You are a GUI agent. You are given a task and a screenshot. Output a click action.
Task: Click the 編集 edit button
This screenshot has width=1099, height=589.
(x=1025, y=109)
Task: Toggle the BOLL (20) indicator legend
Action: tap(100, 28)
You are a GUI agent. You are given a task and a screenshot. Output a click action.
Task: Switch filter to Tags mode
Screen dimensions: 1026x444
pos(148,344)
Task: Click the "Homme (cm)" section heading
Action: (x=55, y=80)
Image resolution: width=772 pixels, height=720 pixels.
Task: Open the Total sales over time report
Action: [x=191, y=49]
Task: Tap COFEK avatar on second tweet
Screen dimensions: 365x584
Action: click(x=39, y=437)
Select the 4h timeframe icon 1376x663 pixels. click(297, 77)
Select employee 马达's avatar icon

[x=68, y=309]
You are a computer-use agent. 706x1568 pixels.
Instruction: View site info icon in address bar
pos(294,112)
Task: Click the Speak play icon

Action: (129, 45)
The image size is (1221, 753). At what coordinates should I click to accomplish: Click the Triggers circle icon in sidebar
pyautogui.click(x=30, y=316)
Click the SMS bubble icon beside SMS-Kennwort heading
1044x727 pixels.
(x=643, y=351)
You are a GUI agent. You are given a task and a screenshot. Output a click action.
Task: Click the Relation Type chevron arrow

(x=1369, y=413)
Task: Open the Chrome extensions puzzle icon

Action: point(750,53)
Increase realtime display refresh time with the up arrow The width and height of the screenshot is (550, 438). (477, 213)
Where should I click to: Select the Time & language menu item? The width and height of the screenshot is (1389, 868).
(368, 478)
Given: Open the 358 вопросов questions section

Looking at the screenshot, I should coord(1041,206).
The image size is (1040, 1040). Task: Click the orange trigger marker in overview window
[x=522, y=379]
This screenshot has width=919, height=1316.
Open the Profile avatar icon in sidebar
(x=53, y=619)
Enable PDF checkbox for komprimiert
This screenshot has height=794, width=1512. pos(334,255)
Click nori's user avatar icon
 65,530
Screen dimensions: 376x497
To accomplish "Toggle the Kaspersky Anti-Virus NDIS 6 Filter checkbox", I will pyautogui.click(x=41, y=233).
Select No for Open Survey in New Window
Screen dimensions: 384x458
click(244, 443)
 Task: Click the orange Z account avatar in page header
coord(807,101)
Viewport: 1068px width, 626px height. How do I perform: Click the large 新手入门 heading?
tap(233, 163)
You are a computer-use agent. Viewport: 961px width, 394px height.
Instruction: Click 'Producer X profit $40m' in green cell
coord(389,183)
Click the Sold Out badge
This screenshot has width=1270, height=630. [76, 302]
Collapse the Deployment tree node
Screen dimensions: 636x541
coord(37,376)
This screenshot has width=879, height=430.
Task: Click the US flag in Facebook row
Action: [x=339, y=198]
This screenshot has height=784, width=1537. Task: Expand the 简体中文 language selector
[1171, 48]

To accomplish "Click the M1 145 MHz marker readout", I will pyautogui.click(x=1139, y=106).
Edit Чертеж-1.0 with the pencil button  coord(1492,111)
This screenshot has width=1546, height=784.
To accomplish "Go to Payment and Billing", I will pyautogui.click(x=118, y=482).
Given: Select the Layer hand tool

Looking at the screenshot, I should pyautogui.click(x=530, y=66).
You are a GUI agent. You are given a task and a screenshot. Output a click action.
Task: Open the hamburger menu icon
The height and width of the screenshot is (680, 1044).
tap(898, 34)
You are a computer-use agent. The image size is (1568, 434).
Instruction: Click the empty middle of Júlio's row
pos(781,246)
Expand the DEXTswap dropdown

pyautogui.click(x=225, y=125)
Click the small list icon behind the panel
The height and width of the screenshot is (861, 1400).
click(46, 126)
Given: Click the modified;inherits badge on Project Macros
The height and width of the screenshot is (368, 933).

#####

### Task to carry out:
For every entry above, give it back exactly as written.

### Answer for the task:
You are a GUI agent. You are given a task and a screenshot. Output a click action.
Task: Click the 編集 edit button
This screenshot has width=1099, height=589.
(x=1025, y=109)
Task: Toggle the BOLL (20) indicator legend
Action: tap(100, 28)
You are a GUI agent. You are given a task and a screenshot. Output a click action.
Task: Switch filter to Tags mode
Screen dimensions: 1026x444
pos(148,344)
Task: Click the "Homme (cm)" section heading
Action: (x=55, y=80)
Image resolution: width=772 pixels, height=720 pixels.
Task: Open the Total sales over time report
Action: [x=191, y=49]
Task: Tap COFEK avatar on second tweet
Screen dimensions: 365x584
Action: click(x=39, y=437)
Select the 4h timeframe icon 1376x663 pixels. click(297, 77)
Select employee 马达's avatar icon

[x=68, y=309]
You are a computer-use agent. 706x1568 pixels.
Instruction: View site info icon in address bar
pos(294,112)
Task: Click the Speak play icon

Action: (129, 45)
The image size is (1221, 753). At what coordinates should I click to accomplish: Click the Triggers circle icon in sidebar
pyautogui.click(x=30, y=316)
Click the SMS bubble icon beside SMS-Kennwort heading
1044x727 pixels.
(x=643, y=351)
You are a GUI agent. You are given a task and a screenshot. Output a click action.
Task: Click the Relation Type chevron arrow

(x=1369, y=413)
Task: Open the Chrome extensions puzzle icon

Action: point(750,53)
Increase realtime display refresh time with the up arrow The width and height of the screenshot is (550, 438). (477, 213)
Where should I click to: Select the Time & language menu item? The width and height of the screenshot is (1389, 868).
(368, 478)
Given: Open the 358 вопросов questions section

Looking at the screenshot, I should coord(1041,206).
The image size is (1040, 1040). Task: Click the orange trigger marker in overview window
[x=522, y=379]
This screenshot has width=919, height=1316.
Open the Profile avatar icon in sidebar
(x=53, y=619)
Enable PDF checkbox for komprimiert
This screenshot has height=794, width=1512. pos(334,255)
Click nori's user avatar icon
 65,530
Screen dimensions: 376x497
To accomplish "Toggle the Kaspersky Anti-Virus NDIS 6 Filter checkbox", I will pyautogui.click(x=41, y=233).
Select No for Open Survey in New Window
Screen dimensions: 384x458
click(244, 443)
 Task: Click the orange Z account avatar in page header
coord(807,101)
Viewport: 1068px width, 626px height. How do I perform: Click the large 新手入门 heading?
tap(233, 163)
You are a computer-use agent. Viewport: 961px width, 394px height.
Instruction: Click 'Producer X profit $40m' in green cell
coord(389,183)
Click the Sold Out badge
This screenshot has width=1270, height=630. [76, 302]
Collapse the Deployment tree node
Screen dimensions: 636x541
coord(37,376)
This screenshot has width=879, height=430.
Task: Click the US flag in Facebook row
Action: [x=339, y=198]
This screenshot has height=784, width=1537. Task: Expand the 简体中文 language selector
[1171, 48]

To accomplish "Click the M1 145 MHz marker readout", I will pyautogui.click(x=1139, y=106).
Edit Чертеж-1.0 with the pencil button  coord(1492,111)
This screenshot has width=1546, height=784.
To accomplish "Go to Payment and Billing", I will pyautogui.click(x=118, y=482).
Given: Select the Layer hand tool

Looking at the screenshot, I should pyautogui.click(x=530, y=66).
You are a GUI agent. You are given a task and a screenshot. Output a click action.
Task: Open the hamburger menu icon
The height and width of the screenshot is (680, 1044).
tap(898, 34)
You are a computer-use agent. The image size is (1568, 434).
Instruction: Click the empty middle of Júlio's row
pos(781,246)
Expand the DEXTswap dropdown

pyautogui.click(x=225, y=125)
Click the small list icon behind the panel
The height and width of the screenshot is (861, 1400).
click(46, 126)
Given: Click the modified;inherits badge on Project Macros
The height and width of the screenshot is (368, 933).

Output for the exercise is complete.